The initiators may be AZO compounds, but are preferably one or more
organic peroxides. Suitable classes of organic peroxides include
any of the following either alone or in combination:--diacyl
peroxides, ketone peroxides, peroxyesters, dialkyl peroxides,
hydroperoxides and peroxyketals. Diacyl peroxides are preferred,
the most preferred peroxide in this class being dibenzoyl peroxide,
which may be used in its solid granular form or as a paste with
plasticiser. The preferred form of use is as a paste.
[0040] The organic peroxide composition content is determined by
the total resin content, and preferably constitutes from 0.5% to 5%
of the total resin content. More preferably the organic peroxide
composition constitutes from 1% to 4% of the total resin content.
Note that these figures are based on weight of peroxide proprietary
blend as supplied, containing 50% peroxide as active
ingredient.
[0041] Where dibenzoyl peroxide is used as an initiator, a tertiary
amine is preferably added to the coating compositions to accelerate
the rate of cure, thus allowing the pot-life and curing time to be
optimised. Aromatic tertiary amines are preferred, suitable
examples include any of the following:--N,N-dimethylaniline and
N,N-dialkyl-p-toluidine compounds such as N,N-dimethyl-p-toluidine,
N,N-bis-(2-hydroxypropyl)-p-toluidine and
N,methyl-n-hydroxyethyl-p-toluidine. The most preferred aromatic
tertiary amine accelerators are N,N-dimethyl-p-toluidine. and
N,N-bis-(2-hydroxypropyl)-p-toluidine.
[0042] The tertiary amine content is determined by the total resin
content, and ideally constitutes from 0.1% to 4% of the total resin
content. More preferably the tertiary amine constitutes from 0.25%
to 3% of the total resin content.
[0043] Where an AZO initiator is to be used the preferred
initiators include any of the following either alone or in
combination:--2,2-azobis(amidinopropane)dihydrochloride,
2,2-azobis(2-methylbutyronitrile),
2,2-azobis(2-methylpropanenitrile),
2,2-azobis(2,4-dimethylpentanenitrile). These are available from
Dupont under the trade name of Vazo.
[0044] The intumescent coating compositions of the present
invention also contain specific ingredients that react together
under the influence of heat from a fire, to form a protective
insulating foam or char. These ingredients should be of low
solubility to ensure that the coating has an acceptable level of
durability, and maintains its integrity throughout the service life
of the coating. Additionally, the intumescent ingredients used
should have a sufficiently small particle size, in order to obtain
satisfactory dispersion in the resin components, and thus allow
application by spray application methods giving high rates of
transfer of the coating to the substrate.

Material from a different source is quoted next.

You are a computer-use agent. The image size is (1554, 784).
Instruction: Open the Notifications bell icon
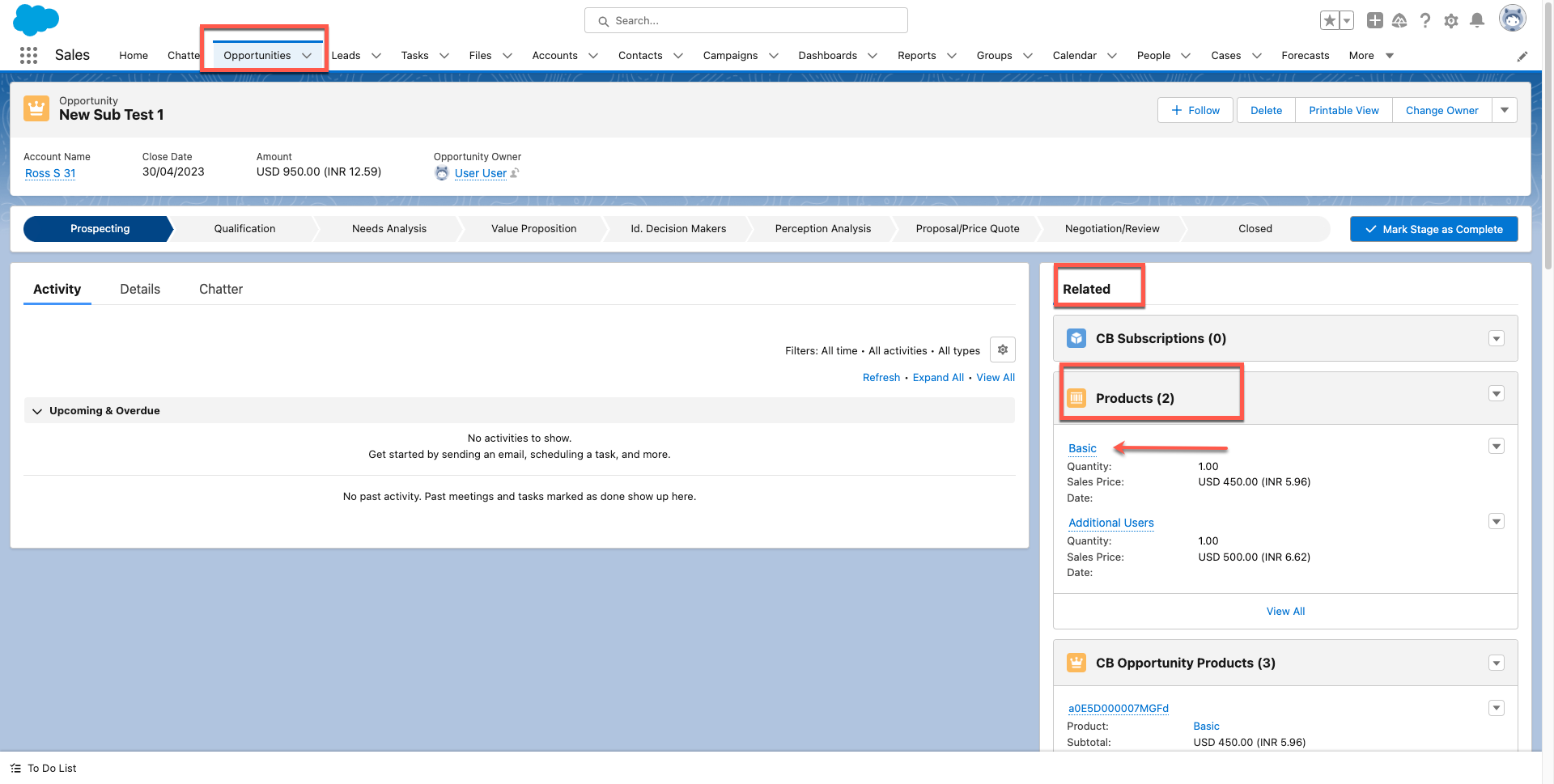tap(1477, 20)
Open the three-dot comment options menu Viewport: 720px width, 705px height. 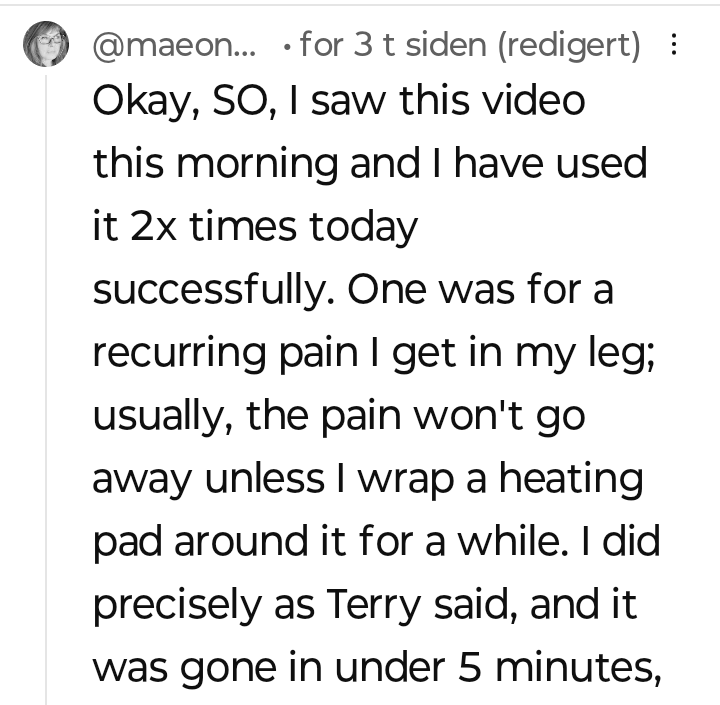(x=673, y=46)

[0045] The intumescent ingredients preferably consist of three
components, an acid source, a carbon source and a spumific or gas
source. Preferably an inorganic "nucleating agent" should be
present and optionally additives, which may be solid or liquid in
nature, may be added to aid char formation and strengthen the
char.
[0046] Under the influence of heat (between 100.degree. C. and
200.degree. C.) the resin components melt and begin to flow. As the
temperature increases (>200.degree. C.) the acid source, usually
by decomposition, produces copious amounts of acid which can react
with other constituents in the coating. If the acid source is
ammonium polyphosphate, polyphosphoric acids are released which can
react with polyhydric alcohols such as pentaerythritol (carbon
source) to form polyphosphoric acid esters. The decomposition of
these esters leads to the formation of carbon compounds, which
together with a blowing agent such as melamine, give rise to a
carbon foam or char.
[0047] The intumescent coating compositions of the present
invention ideally contain at least one acid source, examples of
which include ammonium polyphosphate, melamine phosphate, magnesium
sulphate and boric acid. The preferred acid source is ammonium
polyphosphate.
[0048] Ammonium polyphosphate can vary in molecular weight (chain
length), the lower the molecular weight, the higher the solubility.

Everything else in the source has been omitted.